Several industry bodies have said higher incidence of MAT on companies that follow the new accounting standard is making them cagey

Sudipto Dey New Delhi
As corporate India gears up to switch to a new accounting standard (Ind-AS) from FY17, the government has set up a committee to assess the impact of minimum alternate tax (MAT) on companies under the new accounting regime.

The committee, supervised by the Central Board of Direct Taxes (CBDT), has experts from the Institute of Chartered Accountants of India (ICAI), taxation and senior officials of the tax department as its members. The committee will look at ways to resolve the differences, arising in MAT computation when a company adopts the International Financial Reporting Standards-compliant Ind-AS.

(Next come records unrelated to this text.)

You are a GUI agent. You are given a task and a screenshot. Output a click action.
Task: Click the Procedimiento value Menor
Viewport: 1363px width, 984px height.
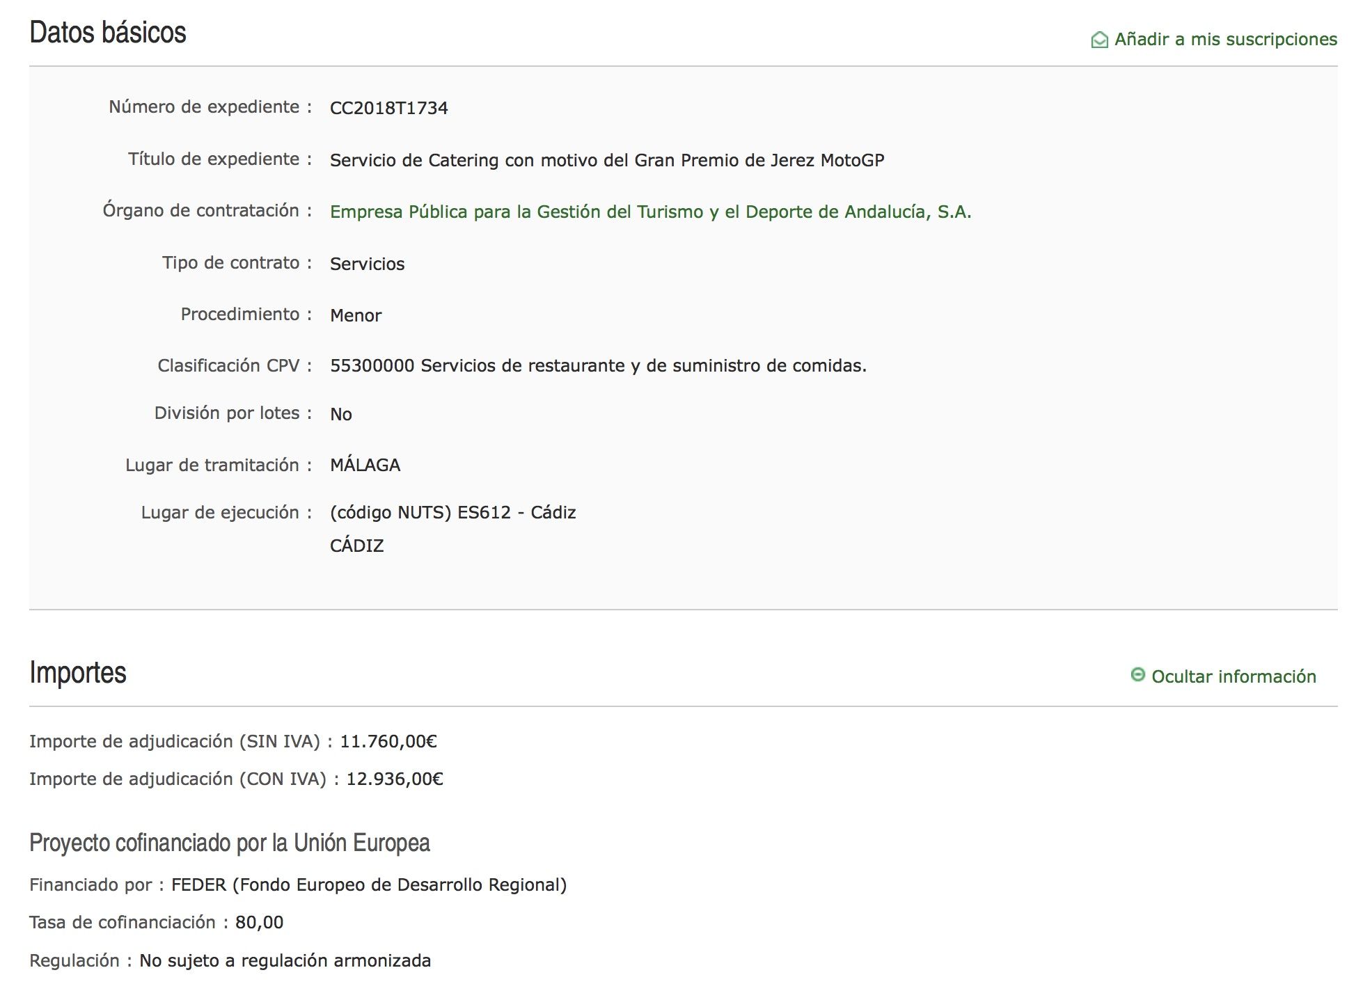356,315
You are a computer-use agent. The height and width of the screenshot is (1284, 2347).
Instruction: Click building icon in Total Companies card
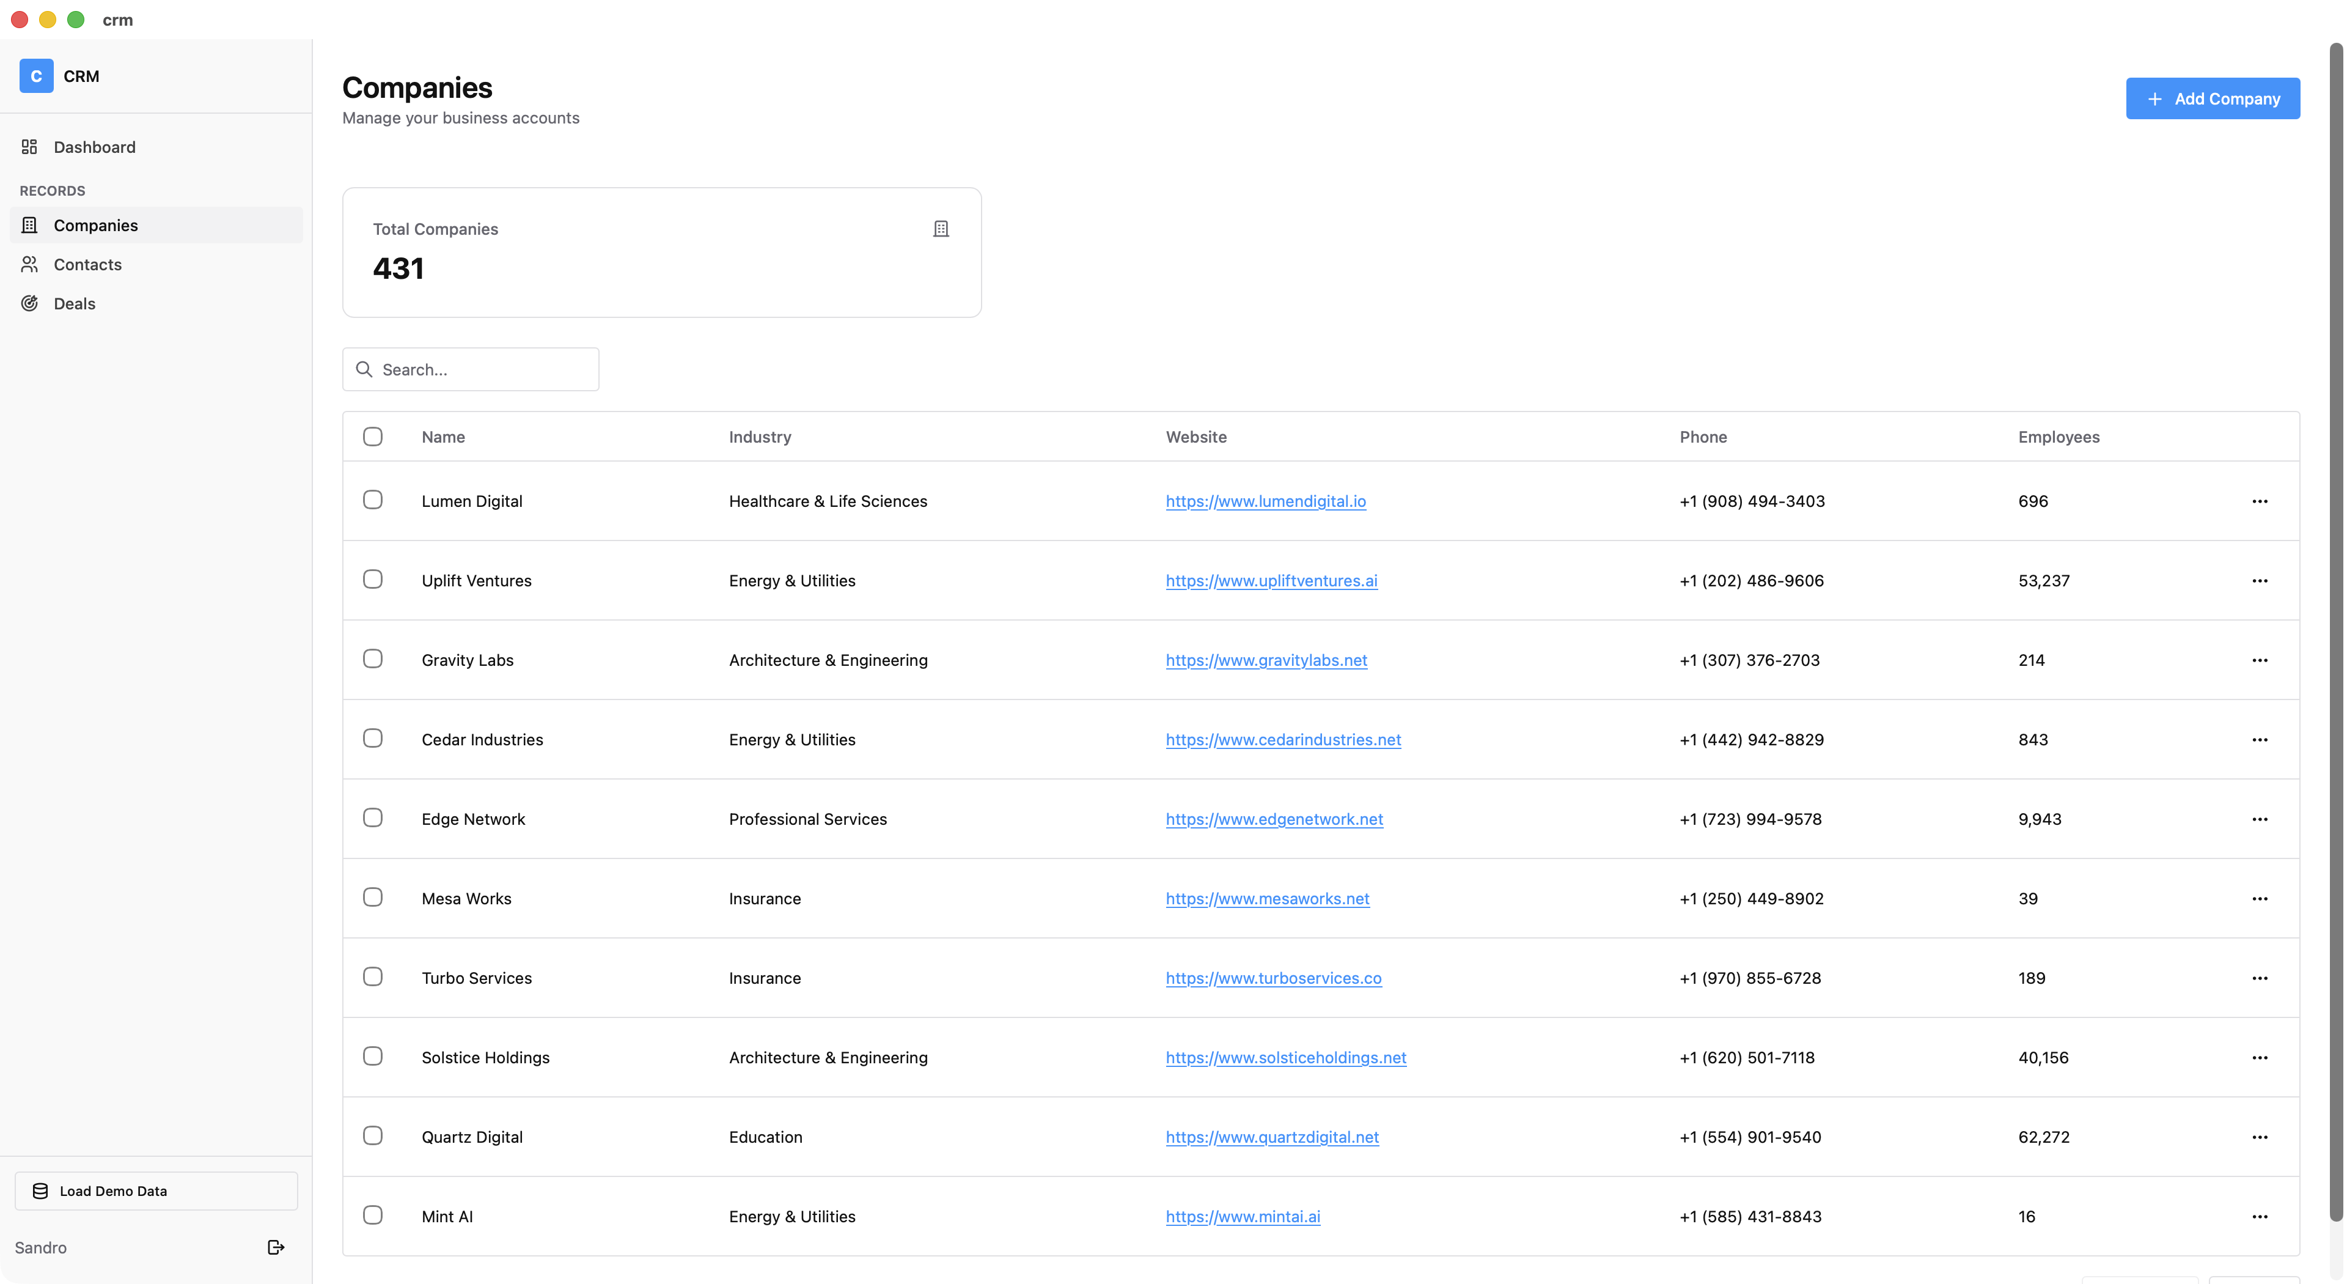click(941, 229)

Several industry bodies had earlier made a representation to the CBDT that the issue of higher incidence of MAT on companies that follow the new accounting standard was making them cagey.

Speaking at a conference on financial reporting, Rajesh Kumar Bhoot, director, CBDT, said the committee was expected to submit its report by October. Tax experts said companies that were covered under MAT might experience significant increase in tax liability due to use of fair value method of accounting under Ind-AS.

“ Due to increased use of fair value accounting under Ind-AS, unrealised gains on items such as derivatives, investments, etc., will get recognised in income statement, which is presently not done under Indian GAAP. Since, this will potentially increase the reported amount of accounting profits, it could also cause higher MAT outflows,” said Sumit Seth, partner and IFRS leader, PricewaterhouseCoopers.

Tax experts added that companies that report under Ind-AS would find it challenging to pay MAT on some of these unrealised fair value gains, which may get reversed in subsequent periods. 
 

Experts said the committee could recommend a change in the definition of “book profit” under the Income Tax Act, 1961 to resolve the issue.

“Government would have to expand the definition of book profit, as given under the Income-Tax Act 1961 for computation of MAT, to take into account the impact of changes to financial reporting as applicable to Ind-AS companies," said Sai Venkateshwaran, Partner – advisory India head - Accounting Advisory Services, KPMG. 

Companies with a turnover of Rs 500 crore or more are slated to adopt the new IFRS-compliant accounting standard from April 2016. The government has made it optional for these companies to adopt Ind-AS in the current financial year, FY 2016.

However, not many companies are voluntarily coming forward to adopt the new accounting standard, said many tax experts. CBDT officials said that the department may come out with a guidance note in this respect in the coming months.